--- Your objective ---
Where the line containing "Where should I" appears below, begin there and reproduce each line exactly through the last one, omitting pictures.

Entries shown section start

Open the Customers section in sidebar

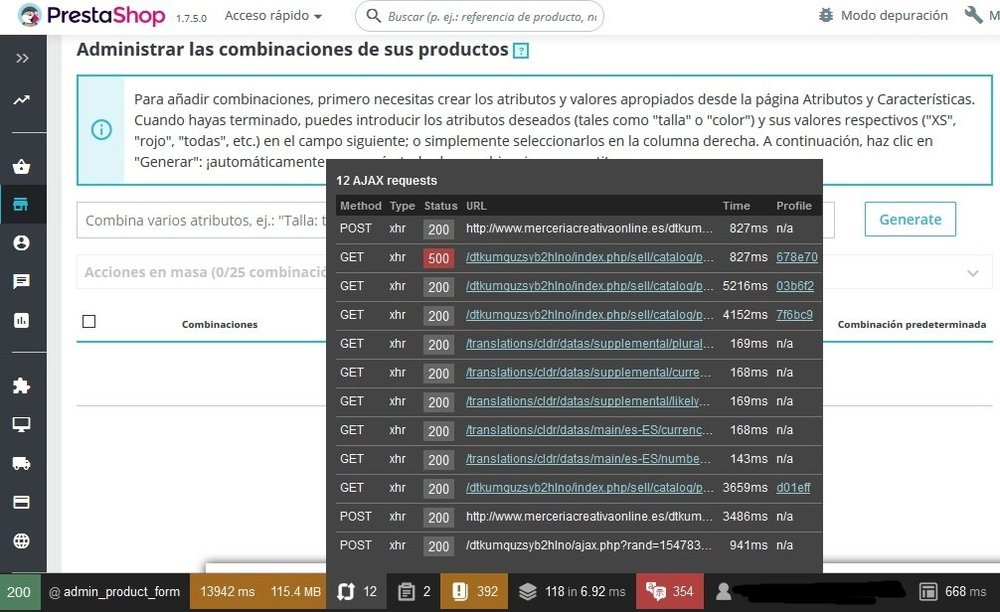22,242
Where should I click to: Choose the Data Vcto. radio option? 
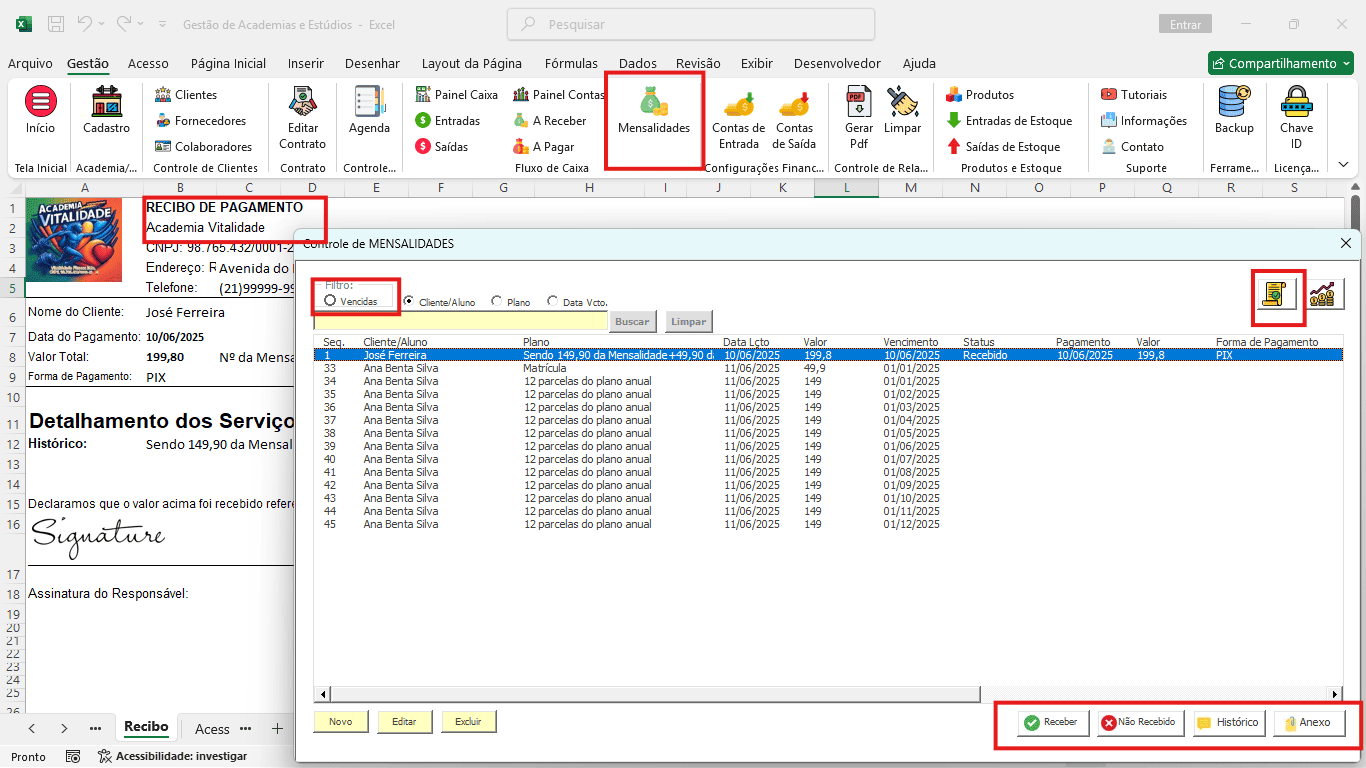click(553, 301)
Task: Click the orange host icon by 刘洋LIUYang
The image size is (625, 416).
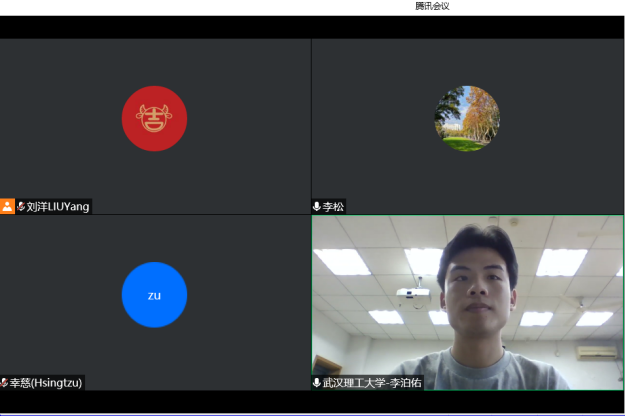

Entries shown section end

--- Answer ---
Where should I click to: Choose the Data Vcto. radio option? 
click(553, 301)
Task: Click the orange host icon by 刘洋LIUYang
The image size is (625, 416).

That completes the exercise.